Friday, February 12, 2010

Which Organs Can I Live Without, and How Much Cash Can I Get for Them?

*DISCLAIMER* 

Selling your organs in the United States is illegal, not to mention extremely dangerous. Handing off an organ is risky enough when done in a top hospital, even more so if you’re doing it for cash in a back alley.

If you need cash, it's honestly safer and smarter to sell crack cocaine, which is by far the worst job in America.  

With Repo Men coming out in March and Turistas getting on regular play on Cinemax, I've become more and more intrigued by the mysterious world of organ trafficking.  Fortunately, Bjorn Carey of Popular Science has already done some research and has uncovered some startling results.  

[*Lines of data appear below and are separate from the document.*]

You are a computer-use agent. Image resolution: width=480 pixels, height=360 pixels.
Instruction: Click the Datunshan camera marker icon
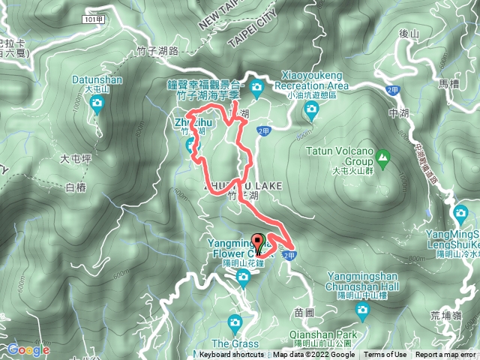pos(96,106)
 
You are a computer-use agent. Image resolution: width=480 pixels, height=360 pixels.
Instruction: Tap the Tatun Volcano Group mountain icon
pos(383,158)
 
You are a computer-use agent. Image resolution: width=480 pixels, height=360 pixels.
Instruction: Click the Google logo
pos(28,350)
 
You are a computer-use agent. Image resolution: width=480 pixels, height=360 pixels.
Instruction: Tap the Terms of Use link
pos(386,355)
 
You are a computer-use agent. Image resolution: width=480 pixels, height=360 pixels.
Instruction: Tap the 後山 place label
pos(409,33)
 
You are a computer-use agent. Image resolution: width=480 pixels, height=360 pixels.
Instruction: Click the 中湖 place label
pos(398,114)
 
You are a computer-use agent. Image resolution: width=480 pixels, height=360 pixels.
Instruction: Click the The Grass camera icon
pos(236,323)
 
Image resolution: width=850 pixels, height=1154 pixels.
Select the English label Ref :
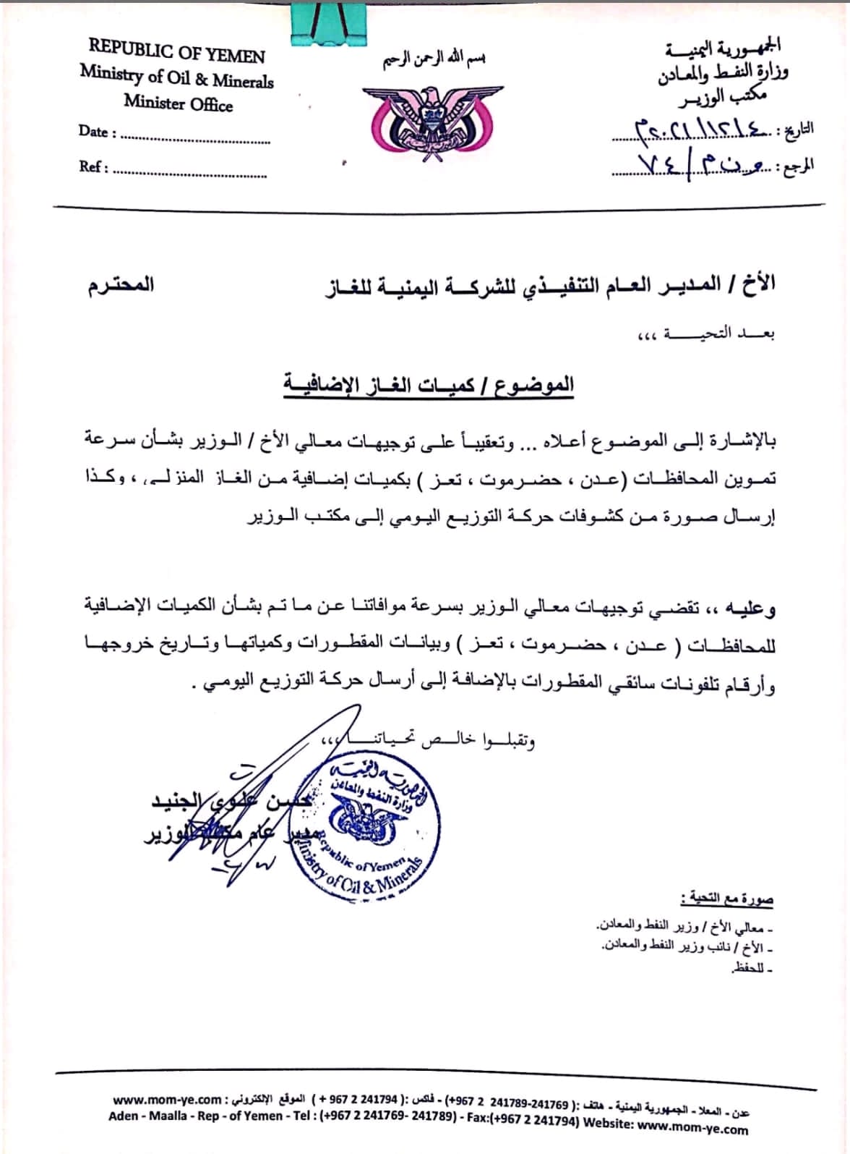coord(93,166)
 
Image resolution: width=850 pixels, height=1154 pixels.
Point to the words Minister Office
coord(178,103)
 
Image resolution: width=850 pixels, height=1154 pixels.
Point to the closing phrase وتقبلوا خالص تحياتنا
coord(426,740)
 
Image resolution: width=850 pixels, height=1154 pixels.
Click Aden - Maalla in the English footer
coord(149,1116)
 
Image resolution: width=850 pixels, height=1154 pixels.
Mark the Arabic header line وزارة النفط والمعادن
coord(723,72)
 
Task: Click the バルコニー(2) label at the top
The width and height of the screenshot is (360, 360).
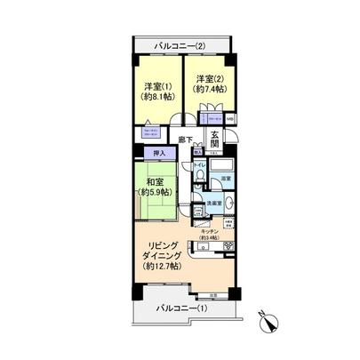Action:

In theory, there are some organs that one can live without, or for which there's a backup.  You can spare a kidney, a portion of their liver, a lung, some intestines, and an eyeball, and still live a long life. That said, donating a lung, a piece of liver, or a section of intestines is a very complicated surgery so it’s not done frequently on the black market.

Obviously there are no tax filings for the black market organ trade, but here are some prices based on rumored deals and reports from the World Heath Organization.  In India, a kidney fetches around $20,000.  In China, buyers will pay $40,000 or more.  But a good, healthy kidney from Israel goes for $160,000.

Unfortunately, you don't get to pocket all that dough, though.  “The person giving up the organ only gets a fraction of the fee,” says Sally Satel, a scholar at the American Enterprise Institute think tank who studies the prices paid by legal and illegal organ-donor operations.

After the organ broker takes his cut, he needs to pay for travel, the surgeon, medical supplies and a few “look-the-other-way” payoffs. Most people get $1,000 to $10,000 for their kidney (probably much less than you were hoping for).